Extrait »
****************************************
Donner un statut à chaque femme qui exerce un métier agricole est une priorité pour Annie Aublanc, retraitée, ancienne directrice d’agence au Crédit agricole Charente Périgord en Dordogne, administratrice de la MSA Dordogne, Lot et Garonne et administratrice du conseil central de la MSA.

« En tant qu’administratrices de la MSA, nous devons par exemple interpeller les femmes sans statut. Sans les mettre en cause, nous devons leur expliquer la nécessité de rejoindre un organisme de protection sociale pour se protéger contre les multiples risques sociaux auxquels elles peuvent être confrontées. » Car sans statut, impossible de préparer sa retraite, prétendre à la prime d’activité ou à une pension d’invalidité en cas d’inaptitude totale ou partielle au travail.

Concilier vie professionnelle et personnelle

Développer un réseau de soutien en direction des femmes victimes de violence, leur permettre de recourir au service de remplacement au-delà des 35 heures hebdomadaires et proposer une offre de garde aussi développée et abordable qu’en milieu urbain sont les trois propositions qui visent à créer les conditions pour concilier vie professionnelle et vie personnelle.

« Les métiers de l’agriculture sont atypiques par leur isolement fréquent, les horaires de travail décalés et irréguliers, précise Nathalie Chauchard, cheffe d’exploitation, éleveuse ovin lait en agriculture biologique à Vézins-de-Lévézou, dans l’Aveyron, administratrice de la MSA Midi-Pyrénées Nord et du conseil central de la MSA. Pour toutes les femmes du monde agricole, le maintien des services aux familles et du lien social est fondamental afin de permettre l’équilibre entre leurs vies familiale et professionnelle. »
****************************************
Données enregistrées »
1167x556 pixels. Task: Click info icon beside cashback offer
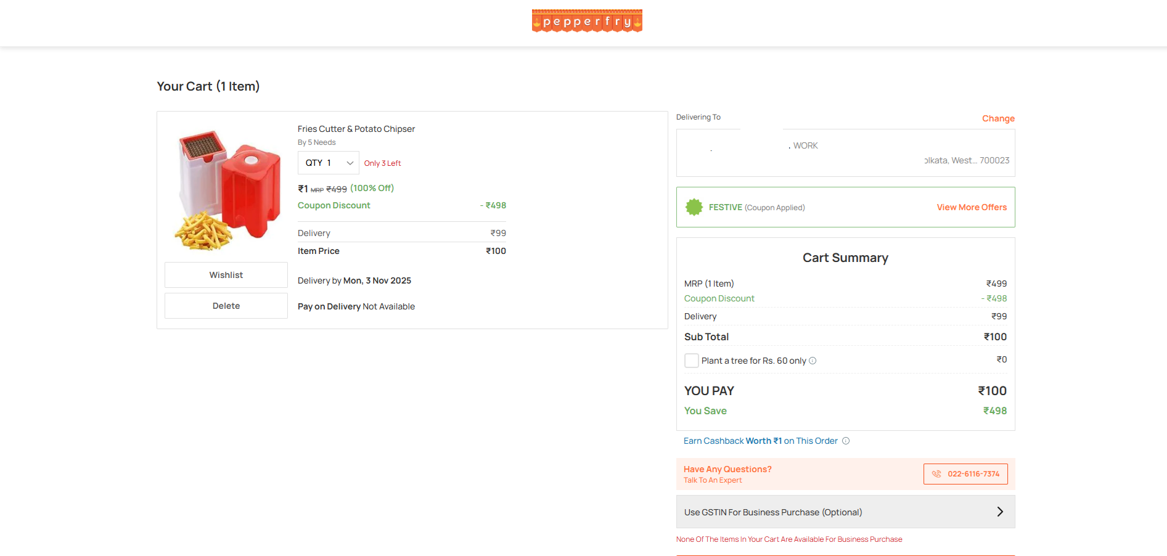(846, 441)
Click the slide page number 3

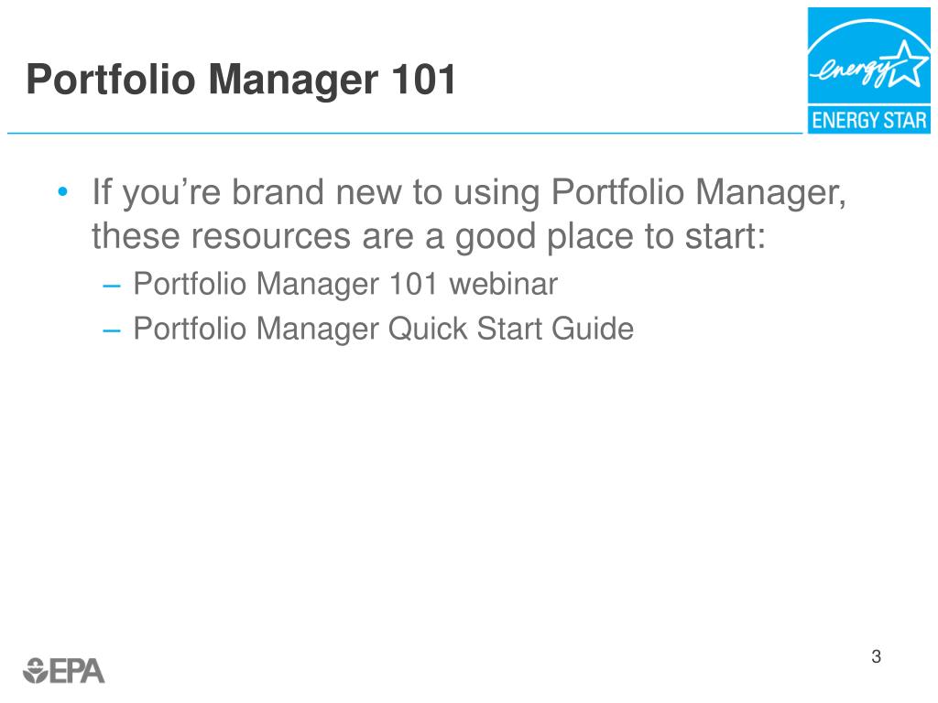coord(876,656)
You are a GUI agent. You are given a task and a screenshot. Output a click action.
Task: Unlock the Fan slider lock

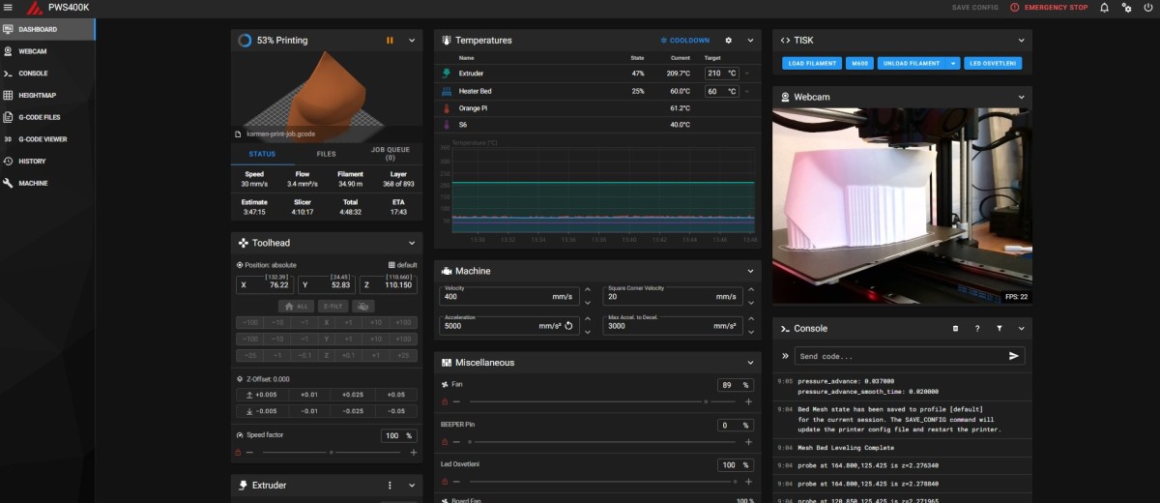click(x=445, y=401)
****************************************
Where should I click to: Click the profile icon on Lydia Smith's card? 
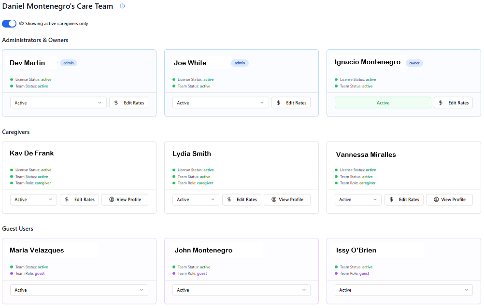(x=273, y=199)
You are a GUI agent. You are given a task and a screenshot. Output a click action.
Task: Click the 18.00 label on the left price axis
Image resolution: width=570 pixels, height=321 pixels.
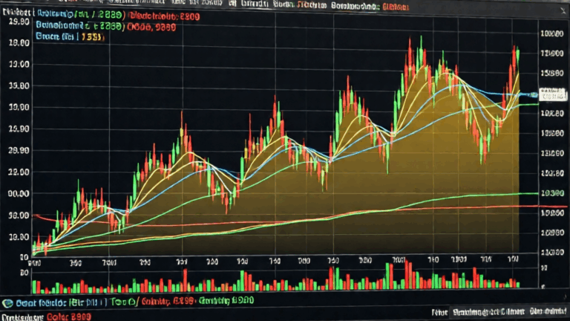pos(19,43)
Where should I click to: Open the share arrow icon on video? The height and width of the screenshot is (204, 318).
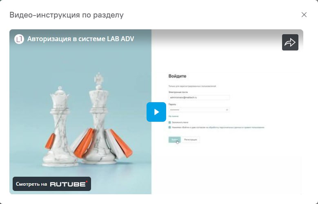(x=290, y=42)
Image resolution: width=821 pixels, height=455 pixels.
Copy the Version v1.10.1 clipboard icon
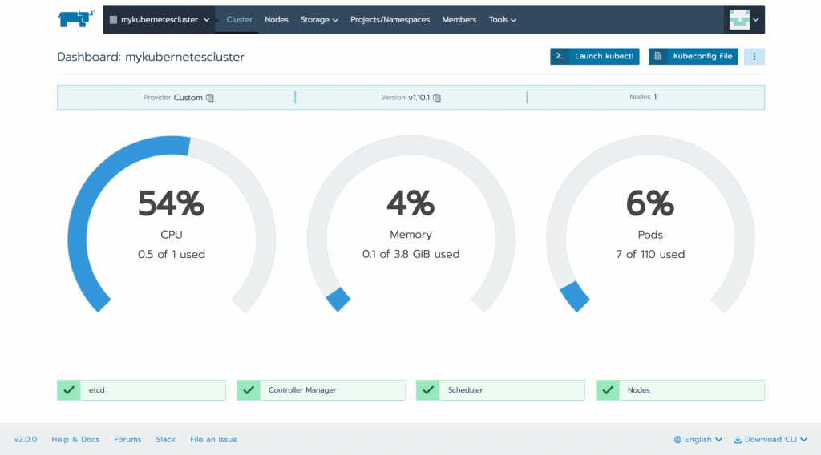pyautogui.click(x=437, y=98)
****************************************
Consigne » Pour chacune des affirmations suivantes, indiquez si l'extrait sur le statut des agricultrices la confirme, par oui ou non, en citant textuellement les mots décisifs. (a) Annie Aublanc siège au conseil central de la MSA. (b) Nathalie Chauchard élève des bovins. (c) Une femme sans statut ne peut pas préparer sa retraite. Ces données constituent un matériau distinct de l'extrait.

Réponse attendue »
(a) Oui : « administratrice du conseil central de la MSA ».
(b) Non : « éleveuse ovin lait en agriculture biologique ».
(c) Oui : « sans statut, impossible de préparer sa retraite ».